Базил совсем уже растерянно оглянулся.
— A-а, я понял! — Виктор хлопнул себя по лбу. — Ну да, конечно, ведь ты не можешь быть здесь один, здесь еще кто-то, и жена твоя и… и еще кто-нибудь, ну конечно, конечно, ты их просто боишься!
— Нэ понымау, што говора. Паула глупы, лудуа умны, да?
Но Виктор уже не слушал.
— Конечно, конечно, — как в лихорадке бормотал он, шаря лучом по Норе. — Где-то здесь, где-то… Стой! Вот он!
Луч наткнулся на чью-то спину, которая вне всяких сомнений могла принадлежать только человеку. Спина напряглась.
— Ну-ка, повернись, повернись, дорогой, ну-ка?

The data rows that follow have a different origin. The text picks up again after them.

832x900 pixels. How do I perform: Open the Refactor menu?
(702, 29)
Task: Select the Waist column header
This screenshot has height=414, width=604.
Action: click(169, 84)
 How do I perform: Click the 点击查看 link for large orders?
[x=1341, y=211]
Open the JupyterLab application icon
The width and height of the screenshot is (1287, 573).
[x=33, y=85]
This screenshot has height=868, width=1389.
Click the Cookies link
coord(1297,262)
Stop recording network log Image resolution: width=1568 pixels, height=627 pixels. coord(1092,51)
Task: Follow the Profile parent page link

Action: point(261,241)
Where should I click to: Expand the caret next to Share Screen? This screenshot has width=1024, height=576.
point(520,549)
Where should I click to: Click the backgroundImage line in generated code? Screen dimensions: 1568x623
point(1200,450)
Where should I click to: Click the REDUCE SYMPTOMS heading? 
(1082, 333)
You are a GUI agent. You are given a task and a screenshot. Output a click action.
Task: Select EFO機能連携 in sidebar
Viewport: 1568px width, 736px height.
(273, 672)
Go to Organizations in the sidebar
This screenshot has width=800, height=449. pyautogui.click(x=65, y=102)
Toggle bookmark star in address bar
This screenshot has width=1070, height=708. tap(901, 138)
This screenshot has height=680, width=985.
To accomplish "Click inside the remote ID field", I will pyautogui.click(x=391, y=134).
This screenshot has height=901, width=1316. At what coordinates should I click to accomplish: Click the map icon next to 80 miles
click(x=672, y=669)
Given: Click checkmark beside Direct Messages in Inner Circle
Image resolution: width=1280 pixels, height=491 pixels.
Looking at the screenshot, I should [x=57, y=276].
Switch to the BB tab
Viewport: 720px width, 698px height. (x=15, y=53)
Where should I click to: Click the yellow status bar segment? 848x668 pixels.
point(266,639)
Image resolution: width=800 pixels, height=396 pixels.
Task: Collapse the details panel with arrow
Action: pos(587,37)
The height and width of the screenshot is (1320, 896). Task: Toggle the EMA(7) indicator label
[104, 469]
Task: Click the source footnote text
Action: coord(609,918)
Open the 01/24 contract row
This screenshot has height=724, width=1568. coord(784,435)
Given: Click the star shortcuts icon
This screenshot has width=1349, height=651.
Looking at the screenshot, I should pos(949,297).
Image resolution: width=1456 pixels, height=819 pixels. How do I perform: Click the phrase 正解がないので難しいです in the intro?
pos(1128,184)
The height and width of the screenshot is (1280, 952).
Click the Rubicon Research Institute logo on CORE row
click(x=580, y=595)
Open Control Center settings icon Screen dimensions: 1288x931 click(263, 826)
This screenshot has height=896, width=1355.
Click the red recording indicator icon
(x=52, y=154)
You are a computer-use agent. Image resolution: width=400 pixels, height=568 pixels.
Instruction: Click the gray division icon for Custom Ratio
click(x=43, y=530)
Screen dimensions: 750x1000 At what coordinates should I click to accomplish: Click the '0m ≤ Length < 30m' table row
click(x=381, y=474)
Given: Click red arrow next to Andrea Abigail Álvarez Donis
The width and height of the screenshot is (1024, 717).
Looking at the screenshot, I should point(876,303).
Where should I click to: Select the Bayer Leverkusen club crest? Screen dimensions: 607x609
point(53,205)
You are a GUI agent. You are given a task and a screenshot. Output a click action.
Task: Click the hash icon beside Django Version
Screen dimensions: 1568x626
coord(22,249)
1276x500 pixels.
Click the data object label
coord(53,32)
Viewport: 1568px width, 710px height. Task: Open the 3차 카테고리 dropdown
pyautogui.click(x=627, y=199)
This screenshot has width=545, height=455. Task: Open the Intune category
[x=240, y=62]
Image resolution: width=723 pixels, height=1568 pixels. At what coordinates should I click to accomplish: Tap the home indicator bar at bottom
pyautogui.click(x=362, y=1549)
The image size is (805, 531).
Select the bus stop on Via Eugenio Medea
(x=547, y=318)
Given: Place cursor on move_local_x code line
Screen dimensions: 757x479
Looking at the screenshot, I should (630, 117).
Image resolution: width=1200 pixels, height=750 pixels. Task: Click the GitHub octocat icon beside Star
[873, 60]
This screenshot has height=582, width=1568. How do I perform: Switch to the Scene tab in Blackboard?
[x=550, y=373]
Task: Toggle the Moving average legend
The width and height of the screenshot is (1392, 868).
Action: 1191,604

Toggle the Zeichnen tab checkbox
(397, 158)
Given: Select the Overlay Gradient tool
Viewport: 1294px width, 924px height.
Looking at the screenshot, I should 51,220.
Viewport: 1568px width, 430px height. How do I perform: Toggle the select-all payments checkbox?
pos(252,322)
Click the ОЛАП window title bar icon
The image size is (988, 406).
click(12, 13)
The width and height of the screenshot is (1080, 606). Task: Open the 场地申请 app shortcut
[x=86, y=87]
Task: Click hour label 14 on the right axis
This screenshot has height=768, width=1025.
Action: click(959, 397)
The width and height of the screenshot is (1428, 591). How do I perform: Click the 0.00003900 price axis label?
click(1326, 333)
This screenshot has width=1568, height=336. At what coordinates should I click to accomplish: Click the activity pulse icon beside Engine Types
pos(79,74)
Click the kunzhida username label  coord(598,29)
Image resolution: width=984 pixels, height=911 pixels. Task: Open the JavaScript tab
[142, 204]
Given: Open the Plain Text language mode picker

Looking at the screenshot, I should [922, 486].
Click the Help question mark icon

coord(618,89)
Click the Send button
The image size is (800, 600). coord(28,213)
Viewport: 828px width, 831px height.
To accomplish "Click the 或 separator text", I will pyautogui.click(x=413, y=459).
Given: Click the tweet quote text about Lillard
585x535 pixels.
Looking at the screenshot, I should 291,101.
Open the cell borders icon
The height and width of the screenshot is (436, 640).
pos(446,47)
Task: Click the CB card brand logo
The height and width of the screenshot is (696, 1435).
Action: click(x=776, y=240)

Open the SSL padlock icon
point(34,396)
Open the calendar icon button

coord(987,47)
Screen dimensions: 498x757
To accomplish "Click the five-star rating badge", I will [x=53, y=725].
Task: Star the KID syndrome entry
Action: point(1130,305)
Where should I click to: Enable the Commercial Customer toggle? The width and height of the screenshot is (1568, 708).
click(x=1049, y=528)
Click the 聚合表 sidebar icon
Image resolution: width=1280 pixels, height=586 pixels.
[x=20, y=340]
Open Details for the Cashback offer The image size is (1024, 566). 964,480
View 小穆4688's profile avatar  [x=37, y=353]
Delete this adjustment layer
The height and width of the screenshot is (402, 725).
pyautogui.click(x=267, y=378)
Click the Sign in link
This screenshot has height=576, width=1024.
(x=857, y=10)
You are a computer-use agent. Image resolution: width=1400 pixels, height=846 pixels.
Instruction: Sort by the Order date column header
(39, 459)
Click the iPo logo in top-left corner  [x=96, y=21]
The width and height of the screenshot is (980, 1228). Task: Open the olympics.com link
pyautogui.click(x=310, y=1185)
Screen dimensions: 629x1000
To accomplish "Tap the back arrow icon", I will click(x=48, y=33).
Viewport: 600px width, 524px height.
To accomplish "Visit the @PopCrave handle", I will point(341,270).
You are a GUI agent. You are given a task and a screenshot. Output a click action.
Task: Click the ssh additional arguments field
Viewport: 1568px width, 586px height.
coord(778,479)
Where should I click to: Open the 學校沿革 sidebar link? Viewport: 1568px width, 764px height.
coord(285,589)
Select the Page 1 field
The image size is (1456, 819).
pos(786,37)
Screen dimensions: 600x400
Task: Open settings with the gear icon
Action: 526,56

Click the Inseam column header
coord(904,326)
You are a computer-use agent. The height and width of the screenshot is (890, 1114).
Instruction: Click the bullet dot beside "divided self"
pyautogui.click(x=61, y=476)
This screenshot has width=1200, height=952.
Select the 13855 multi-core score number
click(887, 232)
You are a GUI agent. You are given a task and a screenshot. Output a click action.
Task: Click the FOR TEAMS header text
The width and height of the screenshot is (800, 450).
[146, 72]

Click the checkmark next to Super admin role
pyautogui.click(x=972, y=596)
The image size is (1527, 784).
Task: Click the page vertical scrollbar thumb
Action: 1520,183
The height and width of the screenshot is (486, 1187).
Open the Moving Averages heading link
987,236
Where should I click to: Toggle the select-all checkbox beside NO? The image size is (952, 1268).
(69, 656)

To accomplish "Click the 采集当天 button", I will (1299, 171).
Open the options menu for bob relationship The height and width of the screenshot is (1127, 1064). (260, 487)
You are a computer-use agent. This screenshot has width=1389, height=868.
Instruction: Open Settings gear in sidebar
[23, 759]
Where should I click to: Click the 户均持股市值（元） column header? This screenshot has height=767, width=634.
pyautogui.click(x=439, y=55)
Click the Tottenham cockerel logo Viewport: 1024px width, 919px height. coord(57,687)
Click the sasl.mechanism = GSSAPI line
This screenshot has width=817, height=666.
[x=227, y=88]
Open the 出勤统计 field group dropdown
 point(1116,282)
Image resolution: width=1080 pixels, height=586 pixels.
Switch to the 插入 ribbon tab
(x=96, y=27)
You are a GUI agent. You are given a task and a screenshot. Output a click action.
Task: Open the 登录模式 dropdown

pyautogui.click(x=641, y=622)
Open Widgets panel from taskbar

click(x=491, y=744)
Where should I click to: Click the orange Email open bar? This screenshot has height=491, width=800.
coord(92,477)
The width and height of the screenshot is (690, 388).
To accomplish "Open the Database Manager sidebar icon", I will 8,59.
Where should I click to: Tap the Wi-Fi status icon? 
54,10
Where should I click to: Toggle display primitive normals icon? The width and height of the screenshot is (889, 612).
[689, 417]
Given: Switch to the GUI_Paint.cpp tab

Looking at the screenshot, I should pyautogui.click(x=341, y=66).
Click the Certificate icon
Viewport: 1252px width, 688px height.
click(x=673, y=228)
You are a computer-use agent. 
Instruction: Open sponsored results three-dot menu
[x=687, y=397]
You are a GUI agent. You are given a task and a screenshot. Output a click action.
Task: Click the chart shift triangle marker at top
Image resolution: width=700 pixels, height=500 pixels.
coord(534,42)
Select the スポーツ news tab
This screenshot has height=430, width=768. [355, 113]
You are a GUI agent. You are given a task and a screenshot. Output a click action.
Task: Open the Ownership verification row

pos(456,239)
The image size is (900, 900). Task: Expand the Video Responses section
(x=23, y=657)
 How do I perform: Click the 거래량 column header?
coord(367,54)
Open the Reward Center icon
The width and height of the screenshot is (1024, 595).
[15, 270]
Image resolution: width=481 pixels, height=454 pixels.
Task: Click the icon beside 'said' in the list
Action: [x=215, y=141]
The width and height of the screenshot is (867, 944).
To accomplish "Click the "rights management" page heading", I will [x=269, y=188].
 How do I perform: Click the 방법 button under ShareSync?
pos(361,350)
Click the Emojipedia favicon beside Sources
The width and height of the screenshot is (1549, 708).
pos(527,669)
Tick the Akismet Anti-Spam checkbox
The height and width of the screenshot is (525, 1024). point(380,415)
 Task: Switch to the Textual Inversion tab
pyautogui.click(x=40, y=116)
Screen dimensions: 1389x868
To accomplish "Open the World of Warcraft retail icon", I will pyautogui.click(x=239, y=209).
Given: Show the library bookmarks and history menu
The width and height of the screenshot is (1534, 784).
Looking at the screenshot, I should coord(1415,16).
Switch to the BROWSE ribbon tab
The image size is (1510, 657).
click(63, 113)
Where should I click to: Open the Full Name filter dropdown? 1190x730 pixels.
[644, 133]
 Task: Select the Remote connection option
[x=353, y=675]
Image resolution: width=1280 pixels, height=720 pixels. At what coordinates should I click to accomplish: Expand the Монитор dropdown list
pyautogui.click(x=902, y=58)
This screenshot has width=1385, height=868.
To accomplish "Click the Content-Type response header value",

Человек не поворачивался. Виктор уже шагал к нему. Пеулы недовольно переговаривались, но не мешали. Охотник все так же флегматично натирал себя мазью.
Человек словно не слышал.
— И ты тоже боишься. Да что же я вам враг, что ли?
Виктор подошел к нему вплотную и, вглядевшись, увидел, что человек этот стоит на коленях, прижимаясь к влажным бревнам стены. Поза была неестественна, так нелепа, что Виктор испугался. Уже без прежней решимости он осторожно тронул рукой плечо человека, а тот вдруг завопил хрипло и мгновенно повернулся к нему. Виктор тоже закричал и отпрянул.
На него смотрел помесенок, тот карлик, что вертелся рядом во время беседы с Хозяином Норы. Теперь ничего приятного не было в этом сумасшедшем злобном лице. Карлик был тоже испуган. Он собирался дорого продать свою жизнь.
— Дынкэ, Дынкэ, — послышался из темноты успокаивающий голос Хозяина.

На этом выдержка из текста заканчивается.